Der wahre Feind für die Occupy-Besetzer aber ist die City of London Corporation. Die Verwaltungsbehörde der City ist anders als alle anderen lokalen Verwaltungen Großbritanniens. Nach einem undemokratischen Wahlsystem werden den Firmen und Banken in der City Wahlrechte je nach der Zahl ihrer Angestellten zugeteilt. Diese Wahlrechte übersteigen bei Weitem die Zahl der Stimmen der einigen Tausend Einwohner der City und werden vor allem in den hohen Rängen der Konzerne verteilt. Der Lord Mayor, der höchste Posten der Corporation (nicht zu verwechseln mit dem Oberbürgermeister Londons), wird von „Aldermen“ gewählt. Um ein Alderman zu werden, muss man empfohlen werden oder Mitglied einer Gilde sein. Eine demokratische Wahl findet demnach nicht statt. Durch den „Remembrancer“, einen Vertreter mit festem Platz im Unterhaus, hat die City direkten Einfluss aufs Parlament. Anders als alle anderen kommunalen Körperschaf-ten besitzt die City ein privates Konto, über das womöglich Lobbytätigkeiten finanziert werden.

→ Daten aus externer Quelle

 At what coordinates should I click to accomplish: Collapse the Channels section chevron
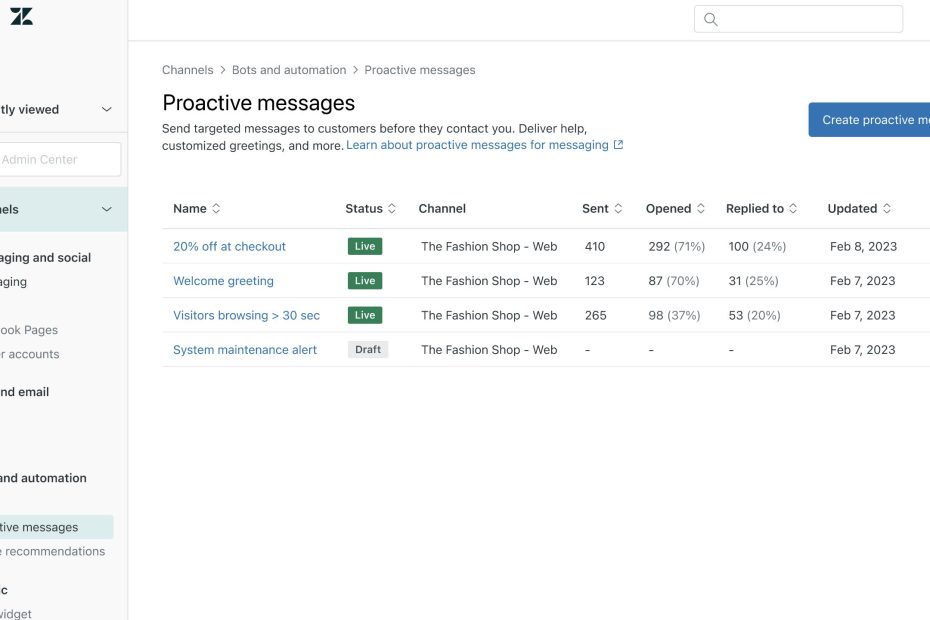pos(107,209)
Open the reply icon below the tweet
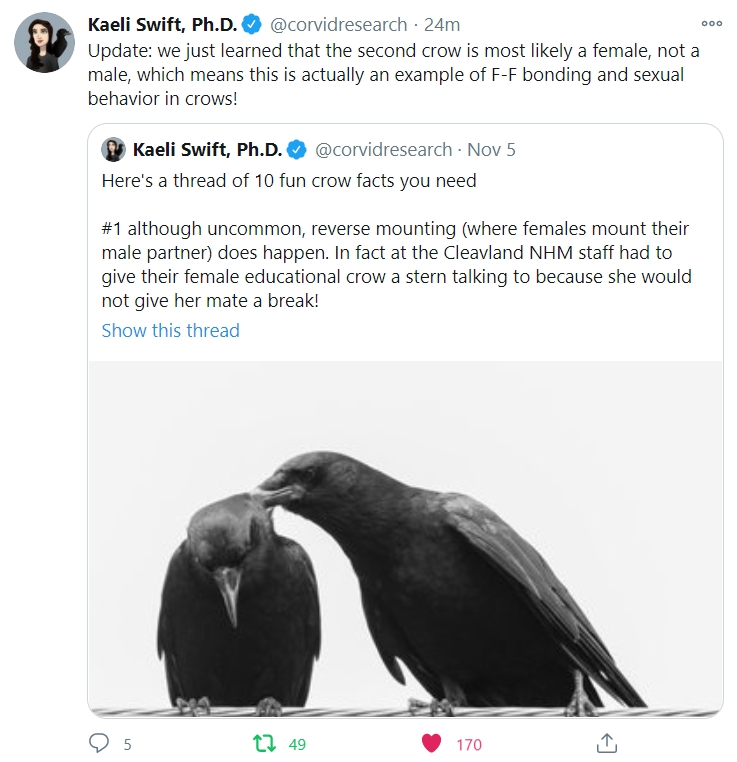The image size is (737, 762). pyautogui.click(x=99, y=743)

Dem durchschnittlichen Briten sind diese Fakten über die City of London Corporation, die außerdem ihre eigene Polizei hat, unbekannt. Denn die Corporation, die ja nicht nur von den ein Prozent regiert wird, sondern auch ausschließlich das Interesse der Superreichen vertritt, handelt bevorzugt hinter verschlossenen Türen. Doch durch Occupy London wurde die Öffentlichkeit neugieriger.

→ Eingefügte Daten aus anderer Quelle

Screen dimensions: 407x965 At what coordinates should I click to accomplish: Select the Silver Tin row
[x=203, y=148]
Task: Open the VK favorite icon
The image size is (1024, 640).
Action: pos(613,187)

Die Bewegung fordert in einer öffentlichen Erklärung die Demokratisierung der Corporation: Sie soll sich endlich, genau wie andere Kommunalverwaltungen, dem Informationsgesetz unterwerfen. Außerdem erwarten die Demonstranten, dass die Corporation ein City-Geldkonto anlegt, ihre Lobbyaktivitäten der letzten Jahre publik macht und ihre Polizei der Metropolitan Police unterordnet. „Die City of London Corporation ist eine uralte, mittelalterliche Gemeinschaft, die die Interessen der internationalen Finanzwelt repräsentiert“, erklärt Nicholas Shaxson, Autor von Treasure Islands und Unterstützer der Occupy-Proteste. „Die Risikobereitschaft der Banken hat unser Leben in eine prekäre Lage versetzt. Sie sind nur vor sich selbst verantwortlich und beeinflussen die Regierungspolitik seit Jahrhunderten im In- und Ausland. Das ist keine Demokratie“, heißt es weiter in der Erklärung der Occupy-Bewegung.
Wenn die City of London Corpora-tion eine Räumung verlangt, werden die Demonstranten erst recht nicht verschwinden. Eine Zwangsräumung ist momentan unwahrscheinlich, und der rechtliche Weg dahin könnte Monate in Anspruch nehmen. St Paul’s versicherte unterdessen, es werde keine Räumungen auf dem Besitz der Church of England geben. Falls die City of London Corporation doch noch eine Zwangsräumung durchbringt, werden die Demonstranten ihre Zelte wahrscheinlich einfach ein paar Meter näher an der Kathedrale, also auf dem Grundstück der Church of England, aufschlagen.
Dies würde wiederum den Eingang der Kathedrale blockieren, was die Verwaltung von Saint Paul’s während der Festtage unter Druck setzen könnte. „Ihr seid willkommen, hier zu bleiben, aber hoffentlich nicht für immer. Als Bewegung müsst ihr euch weiterentwickeln und wachsen“, meinte Giles Fraser in seiner Ansprache letzte Woche, kurz bevor die Glocken der Kathedrale 18 Uhr schlugen und das Ende der Räumungsfrist ankündigten.
Die Demonstranten haben sich wohl seinen Rat zu Herzen genommen: Am Tag danach besetzten sie eine leere Bankfiliale der UBS im Stadtteil Hackney. „UBS, ihr schuldet uns Geld!“, erinnert nun ein handgemaltes Transparent an der Wand des Gebäudes, in dem jetzt regelmäßig Vorlesungen, Kurse und Diskussionsrunden stattfinden. Die Einrichtung wurde von Occupy London in „Bank of Ideas“ umgetauft.